- _About this task_: Among the entries below, how many lines contain "computer"? Answer with the number only.

- _Data supplied_:
* * * * * * * * *

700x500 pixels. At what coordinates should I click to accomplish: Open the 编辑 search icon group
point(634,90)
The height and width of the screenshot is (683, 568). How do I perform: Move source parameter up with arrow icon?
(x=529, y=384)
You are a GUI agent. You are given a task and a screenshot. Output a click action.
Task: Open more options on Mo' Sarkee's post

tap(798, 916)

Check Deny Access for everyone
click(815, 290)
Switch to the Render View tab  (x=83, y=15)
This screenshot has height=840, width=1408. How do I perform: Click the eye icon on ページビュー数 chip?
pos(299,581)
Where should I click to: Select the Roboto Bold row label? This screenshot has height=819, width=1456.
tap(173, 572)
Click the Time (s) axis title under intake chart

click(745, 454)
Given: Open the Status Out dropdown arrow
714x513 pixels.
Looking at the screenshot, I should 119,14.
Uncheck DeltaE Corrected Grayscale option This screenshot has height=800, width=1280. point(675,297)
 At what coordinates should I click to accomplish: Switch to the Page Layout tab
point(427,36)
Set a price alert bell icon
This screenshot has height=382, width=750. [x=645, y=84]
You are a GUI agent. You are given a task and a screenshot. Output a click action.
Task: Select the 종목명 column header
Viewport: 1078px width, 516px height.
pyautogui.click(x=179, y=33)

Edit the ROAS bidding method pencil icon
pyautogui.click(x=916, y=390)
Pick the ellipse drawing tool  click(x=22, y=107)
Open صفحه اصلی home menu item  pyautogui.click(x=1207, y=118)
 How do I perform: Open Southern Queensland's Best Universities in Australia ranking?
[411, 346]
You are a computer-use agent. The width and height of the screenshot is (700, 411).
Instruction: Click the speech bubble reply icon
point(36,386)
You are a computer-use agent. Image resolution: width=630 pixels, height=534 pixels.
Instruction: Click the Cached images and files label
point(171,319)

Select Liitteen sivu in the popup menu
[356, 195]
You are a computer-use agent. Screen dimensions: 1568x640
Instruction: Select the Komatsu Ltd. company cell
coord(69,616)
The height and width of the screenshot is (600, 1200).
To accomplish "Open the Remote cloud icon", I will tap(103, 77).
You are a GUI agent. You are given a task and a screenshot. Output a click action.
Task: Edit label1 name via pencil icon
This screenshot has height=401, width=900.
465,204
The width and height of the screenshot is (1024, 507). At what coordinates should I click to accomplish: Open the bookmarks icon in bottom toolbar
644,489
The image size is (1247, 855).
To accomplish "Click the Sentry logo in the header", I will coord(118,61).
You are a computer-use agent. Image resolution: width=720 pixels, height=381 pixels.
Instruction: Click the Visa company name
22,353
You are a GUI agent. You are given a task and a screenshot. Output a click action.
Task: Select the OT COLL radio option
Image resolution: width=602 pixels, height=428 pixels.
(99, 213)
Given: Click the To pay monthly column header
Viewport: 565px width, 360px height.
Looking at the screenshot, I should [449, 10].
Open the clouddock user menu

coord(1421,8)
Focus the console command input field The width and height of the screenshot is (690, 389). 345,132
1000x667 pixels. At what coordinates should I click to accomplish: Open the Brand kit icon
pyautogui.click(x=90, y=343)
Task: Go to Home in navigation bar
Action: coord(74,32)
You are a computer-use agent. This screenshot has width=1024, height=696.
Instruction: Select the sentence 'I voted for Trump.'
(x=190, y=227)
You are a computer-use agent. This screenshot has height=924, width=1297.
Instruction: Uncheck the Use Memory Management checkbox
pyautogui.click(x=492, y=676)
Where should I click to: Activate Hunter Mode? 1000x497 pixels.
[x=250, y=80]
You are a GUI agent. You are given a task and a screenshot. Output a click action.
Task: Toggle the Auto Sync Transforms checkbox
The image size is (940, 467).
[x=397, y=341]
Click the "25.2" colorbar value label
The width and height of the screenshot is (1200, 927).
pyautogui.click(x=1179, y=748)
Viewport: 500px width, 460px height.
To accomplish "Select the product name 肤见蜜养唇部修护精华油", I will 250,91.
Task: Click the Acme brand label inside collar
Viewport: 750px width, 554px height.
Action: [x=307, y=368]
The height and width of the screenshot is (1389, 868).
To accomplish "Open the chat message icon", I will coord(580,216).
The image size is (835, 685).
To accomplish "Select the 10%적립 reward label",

* * * * * * * * *

- _The completed task_: 6